Matt canceled the party. In hindsight, I think his night out probably should’ve happened, seeing as my mate just needed to escape the chimera who shared his bed and was basically setting fire to every notion of comfort and sentimentality he had. It was around that time that I made a medical appointment.

“I agree that Xanax isn’t a bad idea,” my doctor said dryly, after catching an earful. “Temporarily, anyway. How long do you think you’ll need this?”

“Just the day of the ceremony and that of the reception. And maybe right now.” He wrote a script for three months’ worth.

Later, mere weeks before walking down the aisle, I called a friend who’s an event planner.
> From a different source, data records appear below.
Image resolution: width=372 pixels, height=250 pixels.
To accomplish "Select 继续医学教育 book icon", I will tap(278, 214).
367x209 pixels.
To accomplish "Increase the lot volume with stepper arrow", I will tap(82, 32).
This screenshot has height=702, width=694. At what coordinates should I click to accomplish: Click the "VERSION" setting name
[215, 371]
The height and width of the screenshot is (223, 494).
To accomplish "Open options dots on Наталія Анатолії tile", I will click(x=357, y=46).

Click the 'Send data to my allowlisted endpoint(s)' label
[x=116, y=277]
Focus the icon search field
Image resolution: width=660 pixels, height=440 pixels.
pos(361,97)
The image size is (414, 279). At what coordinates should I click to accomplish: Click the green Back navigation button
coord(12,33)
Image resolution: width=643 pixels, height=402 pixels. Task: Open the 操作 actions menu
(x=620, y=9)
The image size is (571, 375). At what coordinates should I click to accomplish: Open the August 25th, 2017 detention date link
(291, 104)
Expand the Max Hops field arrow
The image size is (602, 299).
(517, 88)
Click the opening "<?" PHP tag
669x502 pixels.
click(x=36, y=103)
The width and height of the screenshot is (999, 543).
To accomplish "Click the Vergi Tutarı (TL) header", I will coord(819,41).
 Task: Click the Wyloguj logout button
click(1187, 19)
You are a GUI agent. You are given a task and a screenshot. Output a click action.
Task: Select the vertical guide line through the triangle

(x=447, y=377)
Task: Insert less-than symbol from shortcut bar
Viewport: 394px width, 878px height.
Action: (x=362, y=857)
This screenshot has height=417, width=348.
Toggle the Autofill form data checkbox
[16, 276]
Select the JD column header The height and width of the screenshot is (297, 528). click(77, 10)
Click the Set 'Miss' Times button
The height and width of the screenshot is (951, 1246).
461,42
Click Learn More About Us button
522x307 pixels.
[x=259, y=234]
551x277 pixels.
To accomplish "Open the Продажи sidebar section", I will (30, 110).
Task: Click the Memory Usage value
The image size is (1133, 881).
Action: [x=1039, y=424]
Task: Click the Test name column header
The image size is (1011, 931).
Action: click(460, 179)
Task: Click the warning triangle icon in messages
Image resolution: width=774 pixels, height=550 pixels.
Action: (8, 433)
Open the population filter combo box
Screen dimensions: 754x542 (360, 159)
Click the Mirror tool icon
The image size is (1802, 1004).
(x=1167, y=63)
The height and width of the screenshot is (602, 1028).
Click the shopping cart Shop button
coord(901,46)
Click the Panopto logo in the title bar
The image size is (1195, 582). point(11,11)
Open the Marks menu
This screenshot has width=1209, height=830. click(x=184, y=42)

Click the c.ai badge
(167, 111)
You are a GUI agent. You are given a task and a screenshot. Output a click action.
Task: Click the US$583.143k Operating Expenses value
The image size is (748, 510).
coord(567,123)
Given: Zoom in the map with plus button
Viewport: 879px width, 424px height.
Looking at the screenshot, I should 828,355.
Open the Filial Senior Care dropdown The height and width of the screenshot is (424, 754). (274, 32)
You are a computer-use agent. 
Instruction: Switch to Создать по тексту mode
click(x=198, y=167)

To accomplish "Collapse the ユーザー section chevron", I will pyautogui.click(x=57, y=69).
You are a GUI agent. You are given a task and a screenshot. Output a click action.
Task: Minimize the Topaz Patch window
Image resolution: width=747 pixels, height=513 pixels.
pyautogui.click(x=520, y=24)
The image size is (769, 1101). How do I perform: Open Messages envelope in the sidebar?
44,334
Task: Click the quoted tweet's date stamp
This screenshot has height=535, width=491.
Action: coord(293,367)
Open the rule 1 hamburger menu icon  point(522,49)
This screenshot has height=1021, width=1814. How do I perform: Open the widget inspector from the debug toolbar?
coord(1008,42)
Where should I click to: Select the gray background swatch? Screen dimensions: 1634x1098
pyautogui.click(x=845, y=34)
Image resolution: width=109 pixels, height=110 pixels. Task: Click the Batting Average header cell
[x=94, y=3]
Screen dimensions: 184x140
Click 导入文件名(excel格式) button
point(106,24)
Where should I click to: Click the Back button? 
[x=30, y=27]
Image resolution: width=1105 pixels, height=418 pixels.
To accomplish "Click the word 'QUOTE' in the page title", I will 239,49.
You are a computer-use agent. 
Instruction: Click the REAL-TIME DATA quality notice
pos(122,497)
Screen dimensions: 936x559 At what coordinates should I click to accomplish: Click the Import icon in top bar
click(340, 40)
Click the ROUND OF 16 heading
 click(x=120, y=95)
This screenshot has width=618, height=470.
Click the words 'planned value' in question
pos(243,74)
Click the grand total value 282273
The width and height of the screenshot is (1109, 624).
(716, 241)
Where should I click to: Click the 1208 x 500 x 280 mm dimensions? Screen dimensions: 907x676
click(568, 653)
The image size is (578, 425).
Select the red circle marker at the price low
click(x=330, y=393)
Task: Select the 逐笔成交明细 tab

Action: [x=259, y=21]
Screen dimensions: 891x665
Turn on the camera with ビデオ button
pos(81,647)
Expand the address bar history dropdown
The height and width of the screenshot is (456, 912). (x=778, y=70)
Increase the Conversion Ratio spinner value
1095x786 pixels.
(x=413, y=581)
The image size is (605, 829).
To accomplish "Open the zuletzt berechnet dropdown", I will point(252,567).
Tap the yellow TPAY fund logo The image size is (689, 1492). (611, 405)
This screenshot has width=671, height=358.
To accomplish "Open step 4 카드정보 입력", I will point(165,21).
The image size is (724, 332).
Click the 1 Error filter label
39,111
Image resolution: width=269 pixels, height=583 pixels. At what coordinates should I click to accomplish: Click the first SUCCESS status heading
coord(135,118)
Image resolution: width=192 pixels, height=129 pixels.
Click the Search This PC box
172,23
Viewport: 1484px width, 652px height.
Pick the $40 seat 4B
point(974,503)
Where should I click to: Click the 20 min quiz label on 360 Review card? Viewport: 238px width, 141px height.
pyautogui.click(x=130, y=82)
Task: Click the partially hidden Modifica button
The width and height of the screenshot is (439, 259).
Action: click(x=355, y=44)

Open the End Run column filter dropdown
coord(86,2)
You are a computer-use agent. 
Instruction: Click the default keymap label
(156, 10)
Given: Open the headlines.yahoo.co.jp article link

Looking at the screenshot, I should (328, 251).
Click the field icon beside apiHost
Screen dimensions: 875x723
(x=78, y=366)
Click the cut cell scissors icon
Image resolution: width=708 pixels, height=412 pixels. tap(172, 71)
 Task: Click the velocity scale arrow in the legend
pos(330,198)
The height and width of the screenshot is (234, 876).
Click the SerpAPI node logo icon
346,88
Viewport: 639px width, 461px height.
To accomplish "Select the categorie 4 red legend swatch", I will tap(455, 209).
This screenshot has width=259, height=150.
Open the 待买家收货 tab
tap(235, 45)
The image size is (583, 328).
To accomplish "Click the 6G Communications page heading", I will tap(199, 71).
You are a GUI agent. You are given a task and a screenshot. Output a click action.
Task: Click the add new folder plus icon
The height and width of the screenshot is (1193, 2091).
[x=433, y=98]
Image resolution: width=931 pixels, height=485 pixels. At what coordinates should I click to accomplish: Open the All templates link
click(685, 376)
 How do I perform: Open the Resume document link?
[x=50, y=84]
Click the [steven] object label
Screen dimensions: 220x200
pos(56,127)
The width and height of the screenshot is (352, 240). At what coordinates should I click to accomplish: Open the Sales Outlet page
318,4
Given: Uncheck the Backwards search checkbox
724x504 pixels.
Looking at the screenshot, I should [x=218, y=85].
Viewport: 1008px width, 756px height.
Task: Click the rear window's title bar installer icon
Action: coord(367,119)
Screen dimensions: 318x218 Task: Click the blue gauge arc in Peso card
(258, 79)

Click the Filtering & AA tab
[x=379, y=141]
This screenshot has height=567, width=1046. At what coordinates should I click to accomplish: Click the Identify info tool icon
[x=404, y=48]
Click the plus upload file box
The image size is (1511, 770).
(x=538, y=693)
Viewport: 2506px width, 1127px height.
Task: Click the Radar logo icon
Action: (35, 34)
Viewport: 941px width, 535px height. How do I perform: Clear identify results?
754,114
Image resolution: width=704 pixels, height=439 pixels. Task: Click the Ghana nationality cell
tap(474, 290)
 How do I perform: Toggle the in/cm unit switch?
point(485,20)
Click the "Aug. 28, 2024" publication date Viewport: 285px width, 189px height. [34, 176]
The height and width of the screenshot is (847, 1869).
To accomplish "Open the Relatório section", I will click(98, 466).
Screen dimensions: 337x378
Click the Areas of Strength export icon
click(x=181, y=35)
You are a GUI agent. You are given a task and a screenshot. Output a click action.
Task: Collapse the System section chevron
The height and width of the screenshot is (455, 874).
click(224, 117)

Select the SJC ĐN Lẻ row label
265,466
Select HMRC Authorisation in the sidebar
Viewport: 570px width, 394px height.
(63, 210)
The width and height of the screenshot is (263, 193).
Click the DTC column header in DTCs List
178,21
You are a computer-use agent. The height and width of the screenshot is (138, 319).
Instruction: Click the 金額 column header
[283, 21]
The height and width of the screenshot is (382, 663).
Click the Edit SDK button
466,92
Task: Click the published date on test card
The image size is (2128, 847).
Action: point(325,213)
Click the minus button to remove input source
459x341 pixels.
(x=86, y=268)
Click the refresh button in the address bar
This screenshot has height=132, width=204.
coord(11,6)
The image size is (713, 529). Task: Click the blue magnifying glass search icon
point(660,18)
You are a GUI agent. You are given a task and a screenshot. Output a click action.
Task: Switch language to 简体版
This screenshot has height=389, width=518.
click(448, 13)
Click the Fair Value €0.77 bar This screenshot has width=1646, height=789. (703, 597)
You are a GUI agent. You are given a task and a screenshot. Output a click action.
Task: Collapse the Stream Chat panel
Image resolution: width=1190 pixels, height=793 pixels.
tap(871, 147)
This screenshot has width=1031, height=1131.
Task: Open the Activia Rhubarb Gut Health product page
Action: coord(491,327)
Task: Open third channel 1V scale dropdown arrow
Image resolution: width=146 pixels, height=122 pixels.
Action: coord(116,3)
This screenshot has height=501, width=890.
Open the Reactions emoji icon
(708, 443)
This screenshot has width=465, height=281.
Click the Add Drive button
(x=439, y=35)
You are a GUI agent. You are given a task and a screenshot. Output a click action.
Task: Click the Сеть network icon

Megan has stellar taste; we knew that much. What we didn’t expect was how deftly she’d finish the job for us. For $1,000, she became a balm for our souls, giving our caterers the what-for, drawing seating diagrams and pulling countless moving parts into a chic finished product. She held our hands until the end.

And in the end? Well, the ceremony was exquisite, and the reception was all we’d hoped for. Seriously.

“Georgia,” Megan told me gently before guests arrived, “You need to take a shower. Now. Do it.”

I did. And I do. And believe it or not, I love being married.